Nas demais seções do festival, espalha-se a participação massiva tupiniquim. Na Panorama, a mais importante mostra paralela, dedicada ao cinema autoral, Vazante, primeiro longa-metragem solo da carioca Daniela Thomas, foi escolhido como o filme de abertura. Aí aparecem também o longa Pendular, da carioca Júlia Murat, e o curta de animação Vênus – Filó, a fadinha lésbica, do mineiro Sávio Leite. Como nossos pais, da paulistana Laís Bodanzky, está mostra Panorama Special. No intenso agora, do documentarista carioca João Moreila Salles, faz parte da seção Panorama Dokumente.

 

Da seção Generation, de temática jovem, participam Mulher do pai, da gaúcha Cristiane Oliveira, premiado no Festival do Rio e na Mostra Internacional de Cinema de São Paulo, e Não devore meu coração!, do carioca Felipe Bragança, que estreou o longa em janeiro no Festival de Sundance – além do curta Em busca da terra sem males, da carioca Anna Azevedo.
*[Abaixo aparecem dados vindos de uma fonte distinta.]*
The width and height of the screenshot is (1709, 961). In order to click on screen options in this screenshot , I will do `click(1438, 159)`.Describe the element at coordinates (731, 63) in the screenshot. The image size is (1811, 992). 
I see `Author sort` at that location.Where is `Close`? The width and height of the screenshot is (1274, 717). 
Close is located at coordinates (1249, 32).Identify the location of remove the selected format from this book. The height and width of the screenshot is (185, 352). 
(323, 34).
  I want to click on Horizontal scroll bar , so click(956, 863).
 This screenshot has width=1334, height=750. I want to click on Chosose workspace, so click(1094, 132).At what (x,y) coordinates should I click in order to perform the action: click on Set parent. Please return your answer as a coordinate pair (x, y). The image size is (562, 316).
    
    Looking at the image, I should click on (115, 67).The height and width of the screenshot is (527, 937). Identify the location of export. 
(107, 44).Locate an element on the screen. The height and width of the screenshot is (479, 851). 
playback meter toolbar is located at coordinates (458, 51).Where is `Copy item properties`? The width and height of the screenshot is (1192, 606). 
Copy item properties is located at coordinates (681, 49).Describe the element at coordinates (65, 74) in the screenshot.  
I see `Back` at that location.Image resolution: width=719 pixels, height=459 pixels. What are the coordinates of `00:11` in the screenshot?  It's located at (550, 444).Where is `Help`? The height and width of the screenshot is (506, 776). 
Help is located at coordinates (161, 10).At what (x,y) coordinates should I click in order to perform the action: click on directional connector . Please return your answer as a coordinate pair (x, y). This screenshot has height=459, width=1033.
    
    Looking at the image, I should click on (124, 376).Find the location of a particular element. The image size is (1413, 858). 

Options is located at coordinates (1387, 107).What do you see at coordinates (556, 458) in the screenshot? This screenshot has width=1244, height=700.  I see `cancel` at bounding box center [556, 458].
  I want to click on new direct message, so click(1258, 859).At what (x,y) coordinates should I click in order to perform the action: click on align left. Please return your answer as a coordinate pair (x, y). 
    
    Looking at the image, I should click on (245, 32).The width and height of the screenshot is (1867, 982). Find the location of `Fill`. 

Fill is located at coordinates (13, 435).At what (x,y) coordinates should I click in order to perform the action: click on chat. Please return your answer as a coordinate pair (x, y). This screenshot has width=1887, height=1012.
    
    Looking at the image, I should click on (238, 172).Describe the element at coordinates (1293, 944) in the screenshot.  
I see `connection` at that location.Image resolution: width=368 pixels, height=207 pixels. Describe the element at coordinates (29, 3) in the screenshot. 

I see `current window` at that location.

Na mostra Forum, dedicada às obras artisticamente mais arriscadas, está Rifle, do gaúcho Davi Pretto, que debutou com prêmios no último Festival de Brasília.

Fomento estatal

Profissionais brasileiros atribuem a boa fase sobretudo à política pública do audiovisual construída nos últimos 15 anos. Para Eduardo Valente, que atuou como assessor internacional da Ancine e hoje é consultor do festival alemão, o cinema brasileiro de corte mais artístico tem apresentado “resultados cada vez mais robustos em vários festivais”, não só em Berlim, o que agrega ao Brasil certo soft power. “É preciso lembrar que o mercado interno e o número de venda de bilhetes não são o único foco de legitimidade dos filmes nacionais. E que essa presença massiva abre uma série de possibilidades de inserção para o nosso cinema como um todo”, opina Valente.

Dieter Kosslick, que acompanha a produção nacional à frente da direção artística da Berlinale desde 2001, está de acordo. Segundo afirmou ao jornal OGlobo, o que se vê agora “é resultado do sistema de fomento que nos últimos anos incentivou centenas de produções com fundos públicos”.

O diretor Marcelo Caetano, que estreou Cinema, aspirinas e urubus em Cannes em 2005, fala em “respeito” pelo que se faz hoje no país, que investe anualmente cerca de 700 milhões de reais no setor. “O Brasil e a França são atualmente os países com as mais estabelecidas políticas de audiovisual. Hoje, existe respeito e confiança lá fora em relação ao cinema brasileiro. A visibilidade do nosso audiovisual é uma conquista do povo brasileiro”, disse ele, em depoimento ao EL PAÍS.

É a maior representação do cinema brasileiro em Berlim e em um festival internacional deste porte. Mas vale lembrar que o Brasil tem uma longa relação com a Berlinale. Por lá passou, por exemplo, Central do Brasil, de Walter Salles, que venceu o Urso de Ouro em 1998 – feito alcançado também por Tropa de elite, de José Padilha, em 2007. Em 2015, Que horas de volta?, de Anna Muylaert, um dos filmes nacionais de melhor performance em bilheteria nesse ano, voltou de sua participação em Berlim com um prêmio da Confederação de Cinemas de Arte e Ensaio. E em 2016, Mãe só há uma, o mais recente longa da realizadora paulistana, venceu a premiação oficial do público LGBT do festival, o Teddy Awards.